━━ The data

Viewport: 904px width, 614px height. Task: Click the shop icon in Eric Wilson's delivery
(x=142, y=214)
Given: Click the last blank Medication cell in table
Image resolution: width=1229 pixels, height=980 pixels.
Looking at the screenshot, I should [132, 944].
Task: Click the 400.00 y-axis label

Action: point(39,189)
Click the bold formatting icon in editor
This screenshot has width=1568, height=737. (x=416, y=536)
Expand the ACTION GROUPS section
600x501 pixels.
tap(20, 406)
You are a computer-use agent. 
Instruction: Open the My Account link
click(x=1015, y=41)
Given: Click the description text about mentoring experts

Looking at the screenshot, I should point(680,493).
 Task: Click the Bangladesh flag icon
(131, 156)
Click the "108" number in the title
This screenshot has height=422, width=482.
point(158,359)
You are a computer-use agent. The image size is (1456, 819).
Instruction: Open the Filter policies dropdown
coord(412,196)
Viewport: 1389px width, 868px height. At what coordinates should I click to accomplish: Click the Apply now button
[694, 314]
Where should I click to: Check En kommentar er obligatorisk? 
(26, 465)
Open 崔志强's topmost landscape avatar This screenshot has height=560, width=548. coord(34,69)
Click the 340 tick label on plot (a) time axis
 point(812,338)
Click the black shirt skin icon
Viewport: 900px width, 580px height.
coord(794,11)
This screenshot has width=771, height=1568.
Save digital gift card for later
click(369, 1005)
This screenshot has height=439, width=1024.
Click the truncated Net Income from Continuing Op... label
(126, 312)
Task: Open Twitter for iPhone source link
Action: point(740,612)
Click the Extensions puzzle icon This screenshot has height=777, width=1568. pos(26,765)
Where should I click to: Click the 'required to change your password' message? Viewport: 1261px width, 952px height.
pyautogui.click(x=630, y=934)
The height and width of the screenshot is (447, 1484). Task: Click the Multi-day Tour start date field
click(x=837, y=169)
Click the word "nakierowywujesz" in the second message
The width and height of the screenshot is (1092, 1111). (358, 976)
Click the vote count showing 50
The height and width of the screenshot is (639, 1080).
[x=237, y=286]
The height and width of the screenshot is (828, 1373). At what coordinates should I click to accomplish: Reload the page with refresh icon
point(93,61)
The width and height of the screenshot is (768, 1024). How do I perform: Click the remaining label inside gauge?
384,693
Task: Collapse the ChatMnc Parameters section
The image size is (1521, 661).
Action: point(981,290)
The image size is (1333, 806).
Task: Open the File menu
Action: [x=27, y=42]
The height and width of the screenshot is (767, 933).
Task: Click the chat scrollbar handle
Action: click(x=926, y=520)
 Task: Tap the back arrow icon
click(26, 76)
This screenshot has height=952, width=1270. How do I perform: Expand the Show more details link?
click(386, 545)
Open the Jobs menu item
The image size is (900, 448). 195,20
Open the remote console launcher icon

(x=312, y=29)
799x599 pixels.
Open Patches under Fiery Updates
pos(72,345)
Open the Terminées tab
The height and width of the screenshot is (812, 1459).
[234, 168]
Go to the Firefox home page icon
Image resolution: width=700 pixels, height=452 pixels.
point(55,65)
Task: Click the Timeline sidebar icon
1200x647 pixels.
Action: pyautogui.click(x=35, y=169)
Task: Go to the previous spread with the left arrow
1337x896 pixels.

━━━━

Written request |
Copy every line in the items above that contains the word "size".

Solved exercise |
You are a computer-use agent. The image size is (1456, 819).
The image size is (1521, 661).
The image size is (1333, 806).
The image size is (900, 448). 195,20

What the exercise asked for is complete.